■ Problem to solve: Copy out the following lines exactly as they appear.

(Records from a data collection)
----

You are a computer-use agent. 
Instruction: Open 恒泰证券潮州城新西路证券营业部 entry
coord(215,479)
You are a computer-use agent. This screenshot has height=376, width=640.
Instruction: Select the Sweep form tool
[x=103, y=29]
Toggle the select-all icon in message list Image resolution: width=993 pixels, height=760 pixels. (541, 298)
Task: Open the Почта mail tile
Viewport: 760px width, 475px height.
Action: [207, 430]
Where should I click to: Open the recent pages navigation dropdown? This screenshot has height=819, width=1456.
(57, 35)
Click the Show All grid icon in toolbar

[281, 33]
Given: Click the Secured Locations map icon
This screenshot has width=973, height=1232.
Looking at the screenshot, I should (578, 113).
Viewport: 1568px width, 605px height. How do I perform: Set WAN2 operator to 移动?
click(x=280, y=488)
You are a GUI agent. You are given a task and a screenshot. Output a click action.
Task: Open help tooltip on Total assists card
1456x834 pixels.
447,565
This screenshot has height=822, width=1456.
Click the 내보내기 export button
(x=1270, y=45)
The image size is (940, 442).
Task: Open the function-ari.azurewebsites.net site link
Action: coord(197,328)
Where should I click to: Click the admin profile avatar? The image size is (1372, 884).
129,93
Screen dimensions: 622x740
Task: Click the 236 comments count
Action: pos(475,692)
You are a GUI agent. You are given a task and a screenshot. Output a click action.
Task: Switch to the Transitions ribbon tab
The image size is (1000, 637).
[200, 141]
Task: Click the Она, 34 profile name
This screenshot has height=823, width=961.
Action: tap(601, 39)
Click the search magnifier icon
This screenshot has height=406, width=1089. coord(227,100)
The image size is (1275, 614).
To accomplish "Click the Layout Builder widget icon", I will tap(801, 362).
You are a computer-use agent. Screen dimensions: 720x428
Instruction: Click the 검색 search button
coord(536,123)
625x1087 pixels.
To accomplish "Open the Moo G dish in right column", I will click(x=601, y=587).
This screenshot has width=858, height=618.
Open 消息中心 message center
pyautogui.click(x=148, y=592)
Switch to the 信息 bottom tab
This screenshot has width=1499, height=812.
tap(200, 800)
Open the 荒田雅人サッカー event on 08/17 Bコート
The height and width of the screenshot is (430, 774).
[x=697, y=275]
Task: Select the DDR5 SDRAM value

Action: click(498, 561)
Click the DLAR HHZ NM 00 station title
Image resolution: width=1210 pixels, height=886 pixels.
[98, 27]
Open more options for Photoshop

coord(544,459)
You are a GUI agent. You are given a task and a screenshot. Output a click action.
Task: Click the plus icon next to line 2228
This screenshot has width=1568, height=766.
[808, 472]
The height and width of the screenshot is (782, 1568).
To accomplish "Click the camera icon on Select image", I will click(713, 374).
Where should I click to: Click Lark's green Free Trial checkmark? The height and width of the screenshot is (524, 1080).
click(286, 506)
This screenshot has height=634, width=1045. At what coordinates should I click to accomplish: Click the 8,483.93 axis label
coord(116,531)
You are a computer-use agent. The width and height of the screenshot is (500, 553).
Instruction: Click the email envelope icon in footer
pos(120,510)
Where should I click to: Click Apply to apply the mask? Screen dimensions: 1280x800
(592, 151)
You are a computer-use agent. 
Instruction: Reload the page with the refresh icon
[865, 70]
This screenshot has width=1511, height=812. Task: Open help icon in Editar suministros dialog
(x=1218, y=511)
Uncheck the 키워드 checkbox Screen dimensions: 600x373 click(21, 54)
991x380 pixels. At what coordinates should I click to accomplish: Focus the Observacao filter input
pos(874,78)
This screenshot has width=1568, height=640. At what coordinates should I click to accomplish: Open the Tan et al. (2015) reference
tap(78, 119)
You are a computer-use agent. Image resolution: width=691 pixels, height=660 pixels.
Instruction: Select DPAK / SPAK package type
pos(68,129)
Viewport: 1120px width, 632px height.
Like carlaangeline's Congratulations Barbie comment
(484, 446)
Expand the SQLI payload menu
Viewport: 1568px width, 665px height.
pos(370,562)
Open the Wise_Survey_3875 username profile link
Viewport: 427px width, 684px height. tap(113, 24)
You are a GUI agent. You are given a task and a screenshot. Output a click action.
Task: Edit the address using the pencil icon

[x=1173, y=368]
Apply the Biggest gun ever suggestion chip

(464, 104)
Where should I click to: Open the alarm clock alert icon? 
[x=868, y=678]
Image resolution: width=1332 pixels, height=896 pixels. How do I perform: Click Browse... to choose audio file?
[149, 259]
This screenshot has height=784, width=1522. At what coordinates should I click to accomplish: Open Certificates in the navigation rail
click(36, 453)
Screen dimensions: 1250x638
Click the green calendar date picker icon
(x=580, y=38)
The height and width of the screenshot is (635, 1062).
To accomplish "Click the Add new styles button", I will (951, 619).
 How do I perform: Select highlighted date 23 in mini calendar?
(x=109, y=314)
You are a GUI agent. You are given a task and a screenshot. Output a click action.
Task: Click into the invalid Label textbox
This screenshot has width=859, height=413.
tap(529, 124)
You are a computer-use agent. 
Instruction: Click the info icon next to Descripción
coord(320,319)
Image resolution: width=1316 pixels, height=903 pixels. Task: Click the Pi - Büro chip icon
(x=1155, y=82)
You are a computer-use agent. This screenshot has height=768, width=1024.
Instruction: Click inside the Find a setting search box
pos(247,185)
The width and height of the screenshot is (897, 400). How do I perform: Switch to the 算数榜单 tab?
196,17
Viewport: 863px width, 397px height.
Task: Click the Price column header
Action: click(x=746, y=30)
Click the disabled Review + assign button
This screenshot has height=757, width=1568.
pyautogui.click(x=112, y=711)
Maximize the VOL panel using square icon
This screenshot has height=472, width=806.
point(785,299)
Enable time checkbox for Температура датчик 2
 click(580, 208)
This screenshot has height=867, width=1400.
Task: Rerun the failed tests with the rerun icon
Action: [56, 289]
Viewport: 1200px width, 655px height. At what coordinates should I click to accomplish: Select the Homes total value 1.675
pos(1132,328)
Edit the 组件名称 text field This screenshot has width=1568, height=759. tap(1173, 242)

----

■ In response:
You are a computer-use agent. 
Instruction: Open 恒泰证券潮州城新西路证券营业部 entry
coord(215,479)
You are a computer-use agent. This screenshot has height=376, width=640.
Instruction: Select the Sweep form tool
[x=103, y=29]
Toggle the select-all icon in message list Image resolution: width=993 pixels, height=760 pixels. (541, 298)
Task: Open the Почта mail tile
Viewport: 760px width, 475px height.
Action: [207, 430]
Where should I click to: Open the recent pages navigation dropdown? This screenshot has height=819, width=1456.
(57, 35)
Click the Show All grid icon in toolbar

[281, 33]
Given: Click the Secured Locations map icon
This screenshot has width=973, height=1232.
Looking at the screenshot, I should (578, 113).
Viewport: 1568px width, 605px height. How do I perform: Set WAN2 operator to 移动?
click(x=280, y=488)
You are a GUI agent. You are given a task and a screenshot. Output a click action.
Task: Open help tooltip on Total assists card
1456x834 pixels.
447,565
This screenshot has height=822, width=1456.
Click the 내보내기 export button
(x=1270, y=45)
The image size is (940, 442).
Task: Open the function-ari.azurewebsites.net site link
Action: coord(197,328)
Where should I click to: Click the admin profile avatar? The image size is (1372, 884).
129,93
Screen dimensions: 622x740
Task: Click the 236 comments count
Action: pos(475,692)
You are a GUI agent. You are given a task and a screenshot. Output a click action.
Task: Switch to the Transitions ribbon tab
The image size is (1000, 637).
[200, 141]
Task: Click the Она, 34 profile name
This screenshot has height=823, width=961.
Action: tap(601, 39)
Click the search magnifier icon
This screenshot has height=406, width=1089. coord(227,100)
The image size is (1275, 614).
To accomplish "Click the Layout Builder widget icon", I will tap(801, 362).
You are a computer-use agent. Screen dimensions: 720x428
Instruction: Click the 검색 search button
coord(536,123)
625x1087 pixels.
To accomplish "Open the Moo G dish in right column", I will click(x=601, y=587).
This screenshot has width=858, height=618.
Open 消息中心 message center
pyautogui.click(x=148, y=592)
Switch to the 信息 bottom tab
This screenshot has width=1499, height=812.
tap(200, 800)
Open the 荒田雅人サッカー event on 08/17 Bコート
The height and width of the screenshot is (430, 774).
[x=697, y=275]
Task: Select the DDR5 SDRAM value

Action: click(498, 561)
Click the DLAR HHZ NM 00 station title
Image resolution: width=1210 pixels, height=886 pixels.
[98, 27]
Open more options for Photoshop

coord(544,459)
You are a GUI agent. You are given a task and a screenshot. Output a click action.
Task: Click the plus icon next to line 2228
This screenshot has width=1568, height=766.
[808, 472]
The height and width of the screenshot is (782, 1568).
To accomplish "Click the camera icon on Select image", I will click(713, 374).
Where should I click to: Click Lark's green Free Trial checkmark? The height and width of the screenshot is (524, 1080).
click(286, 506)
This screenshot has height=634, width=1045. At what coordinates should I click to accomplish: Click the 8,483.93 axis label
coord(116,531)
You are a computer-use agent. The width and height of the screenshot is (500, 553).
Instruction: Click the email envelope icon in footer
pos(120,510)
Where should I click to: Click Apply to apply the mask? Screen dimensions: 1280x800
(592, 151)
You are a computer-use agent. 
Instruction: Reload the page with the refresh icon
[865, 70]
This screenshot has width=1511, height=812. Task: Open help icon in Editar suministros dialog
(x=1218, y=511)
Uncheck the 키워드 checkbox Screen dimensions: 600x373 click(21, 54)
991x380 pixels. At what coordinates should I click to accomplish: Focus the Observacao filter input
pos(874,78)
This screenshot has width=1568, height=640. At what coordinates should I click to accomplish: Open the Tan et al. (2015) reference
tap(78, 119)
You are a computer-use agent. Image resolution: width=691 pixels, height=660 pixels.
Instruction: Select DPAK / SPAK package type
pos(68,129)
Viewport: 1120px width, 632px height.
Like carlaangeline's Congratulations Barbie comment
(484, 446)
Expand the SQLI payload menu
Viewport: 1568px width, 665px height.
pos(370,562)
Open the Wise_Survey_3875 username profile link
Viewport: 427px width, 684px height. tap(113, 24)
You are a GUI agent. You are given a task and a screenshot. Output a click action.
Task: Edit the address using the pencil icon

[x=1173, y=368]
Apply the Biggest gun ever suggestion chip

(464, 104)
Where should I click to: Open the alarm clock alert icon? 
[x=868, y=678]
Image resolution: width=1332 pixels, height=896 pixels. How do I perform: Click Browse... to choose audio file?
[149, 259]
This screenshot has height=784, width=1522. At what coordinates should I click to accomplish: Open Certificates in the navigation rail
click(36, 453)
Screen dimensions: 1250x638
Click the green calendar date picker icon
(x=580, y=38)
The height and width of the screenshot is (635, 1062).
To accomplish "Click the Add new styles button", I will (951, 619).
 How do I perform: Select highlighted date 23 in mini calendar?
(x=109, y=314)
You are a GUI agent. You are given a task and a screenshot. Output a click action.
Task: Click into the invalid Label textbox
This screenshot has width=859, height=413.
tap(529, 124)
You are a computer-use agent. 
Instruction: Click the info icon next to Descripción
coord(320,319)
Image resolution: width=1316 pixels, height=903 pixels. Task: Click the Pi - Büro chip icon
(x=1155, y=82)
You are a computer-use agent. This screenshot has height=768, width=1024.
Instruction: Click inside the Find a setting search box
pos(247,185)
The width and height of the screenshot is (897, 400). How do I perform: Switch to the 算数榜单 tab?
196,17
Viewport: 863px width, 397px height.
Task: Click the Price column header
Action: click(x=746, y=30)
Click the disabled Review + assign button
This screenshot has height=757, width=1568.
pyautogui.click(x=112, y=711)
Maximize the VOL panel using square icon
This screenshot has height=472, width=806.
point(785,299)
Enable time checkbox for Температура датчик 2
 click(580, 208)
This screenshot has height=867, width=1400.
Task: Rerun the failed tests with the rerun icon
Action: [56, 289]
Viewport: 1200px width, 655px height. At what coordinates should I click to accomplish: Select the Homes total value 1.675
pos(1132,328)
Edit the 组件名称 text field This screenshot has width=1568, height=759. tap(1173, 242)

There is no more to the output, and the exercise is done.